Nutzt ein Arbeitnehmer einen Dienstwagen privat, dann muss er für die private Nutzung Lohnsteuer und Kirchensteuer zahlen. Wie der geldwerte Vorteil, der versteuert werden muss, bei vom Arbeitgeber geleasten Firmenwagen richtig berechnet wird, dazu gibt ein neues BMF-Schreiben Auskunft.

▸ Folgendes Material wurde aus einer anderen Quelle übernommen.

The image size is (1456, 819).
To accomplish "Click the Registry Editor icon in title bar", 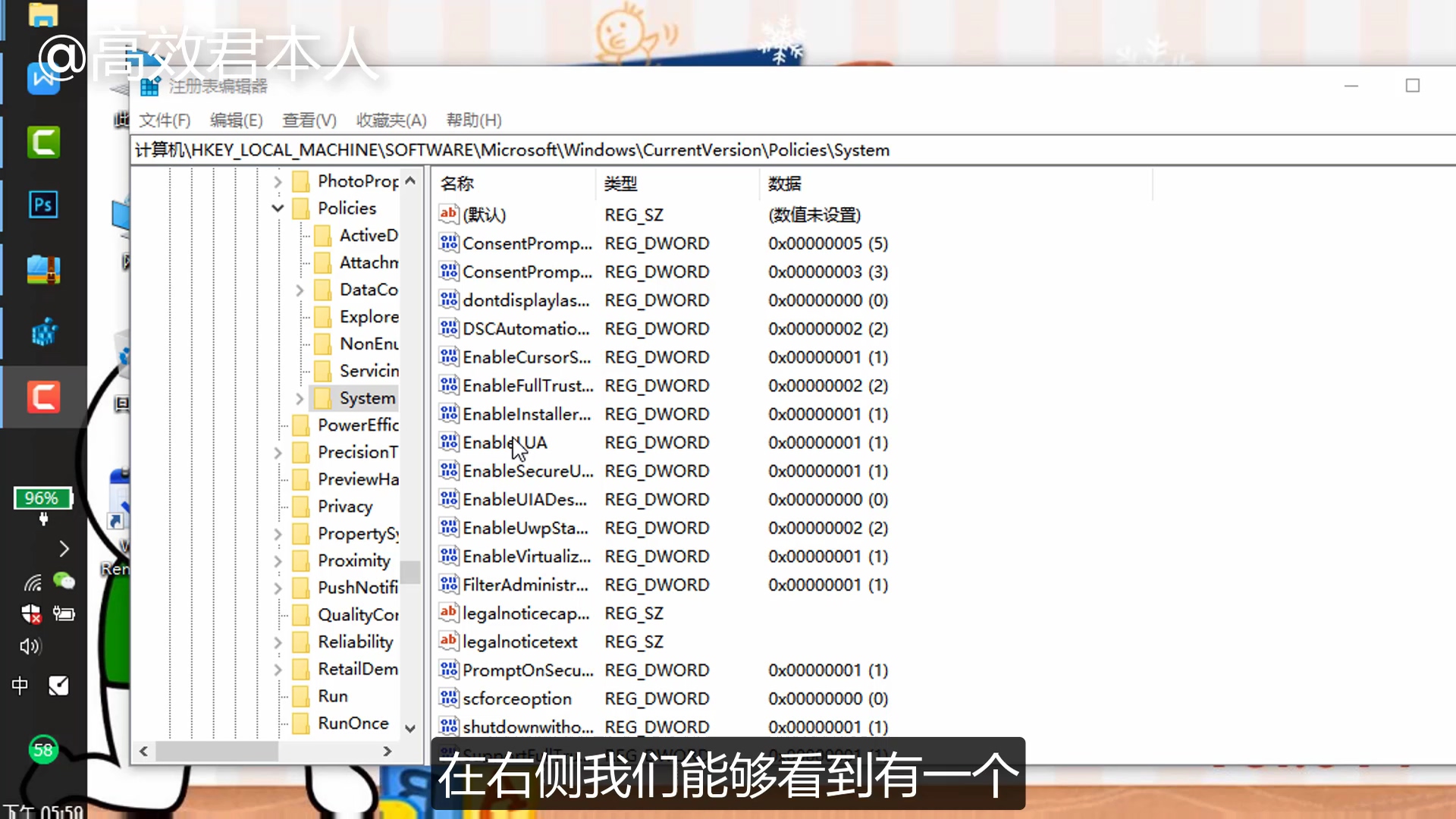I will tap(149, 86).
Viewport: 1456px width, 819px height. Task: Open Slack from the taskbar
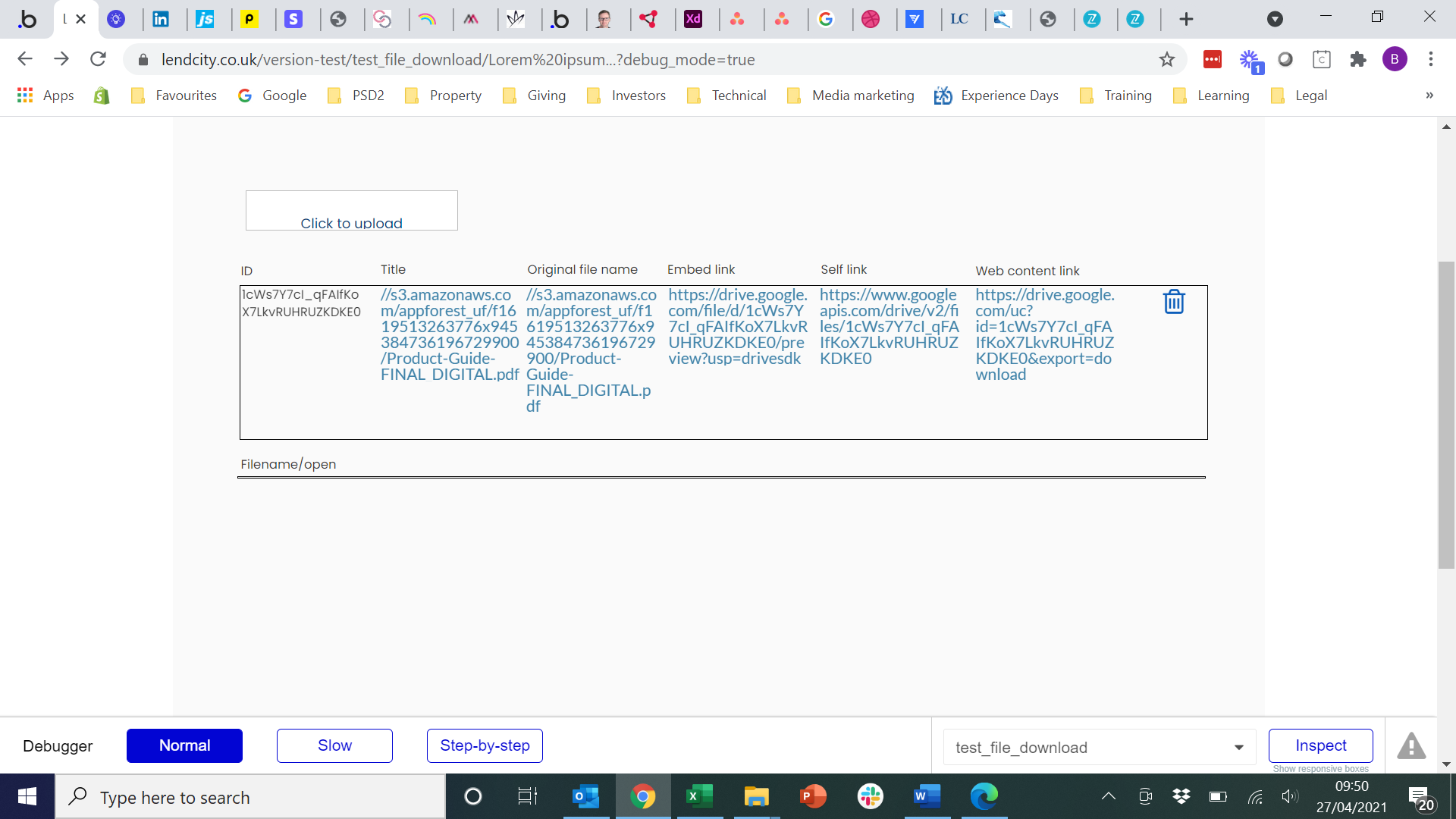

Unter dem Datum 15.12.2016 hat das BMF (Az. IV C 5 – S 2334/16/1003) ein Schreiben zur Dienstwagenbesteuerung in Leasingfällen veröffentlicht

Praxis-Hinweis zur Dienstwagenbesteuerung: Neues BMF-Schreiben stellt die Anwendung des BFH-Urteils vom 18.12.2014 klar

Arbeitnehmer haben den Nutzungsanteil für die Nutzung eines Fahrzeuges, das Ihnen vom Arbeitgeber überlassen worden ist, grundsätzlich als Nutzungsüberlassung nach § 8 Abs. 2 Satz 2 bis 5 EStG zu versteuern. Dies gilt unabhängig davon, ob das Fahrzeug durch den Arbeitgeber geleast oder gekauft worden ist und gilt nur in eng begrenzten Ausnahmefällen nicht. Ein solcher Ausnahmefall war das Urteil des BFH vom 18.12.2014, da es sich um eine Fahrzeugüberlassung aufgrund eines Gemeinderatsbeschlusses handelte. Da regelmäßig die Fahrzeugüberlassung eines durch den Arbeitgeber geleasten Fahrzeuges auf einem Arbeitsvertrag oder einer anderweitigen arbeitsrechtlichen Grundlage beruht, gilt dieses Urteil dann nicht. Erforderlich ist allerdings im Leasingfall, dass der Arbeitgeber gegenüber der Leasinggesellschaft zivilrechtlicher Leasingnehmer ist.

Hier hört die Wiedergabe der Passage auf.